» Work to complete:
Exclude the pictures and set down, unaltered, the lines from the one that holds "The image size" through the end of the data.

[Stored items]
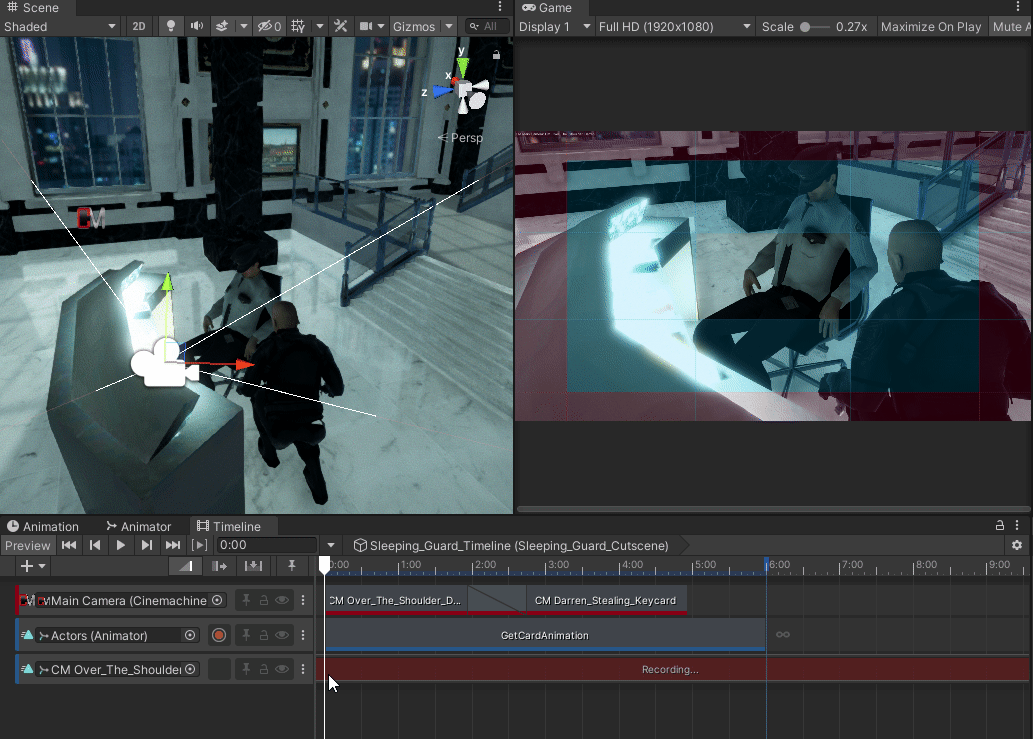Click the Timeline Preview button

(27, 545)
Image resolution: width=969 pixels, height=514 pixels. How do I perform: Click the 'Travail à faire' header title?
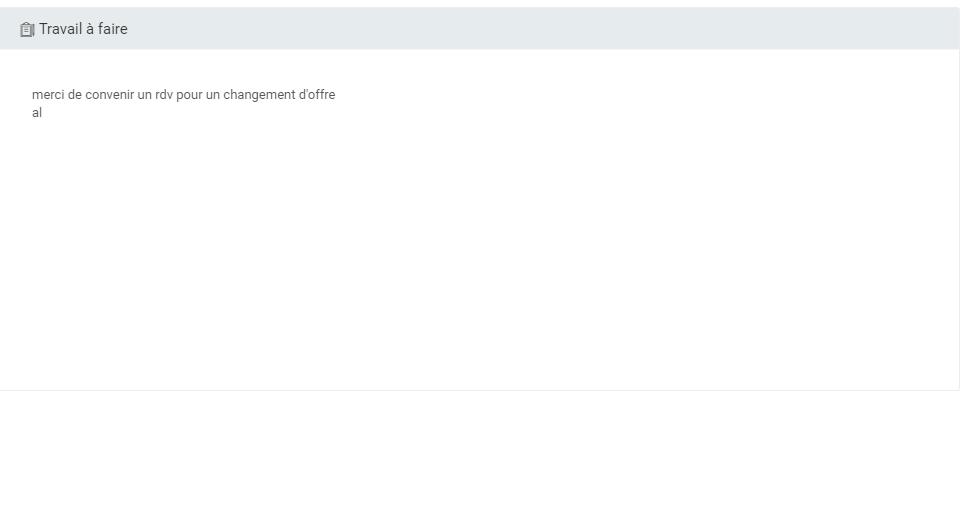(x=83, y=29)
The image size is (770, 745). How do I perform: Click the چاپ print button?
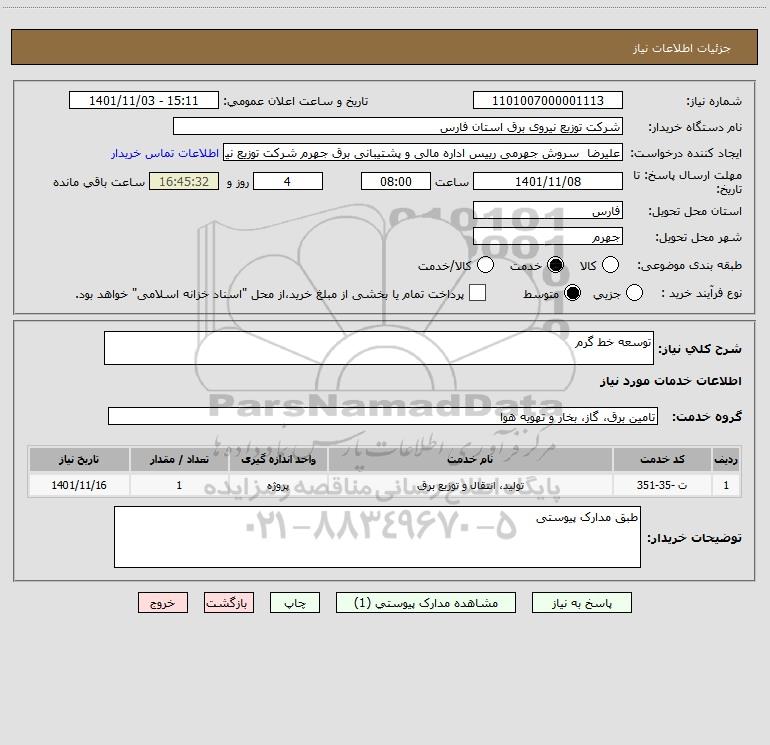click(x=295, y=603)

» Response:
The image size is (770, 745). How do I perform: Click the چاپ print button?
click(x=295, y=603)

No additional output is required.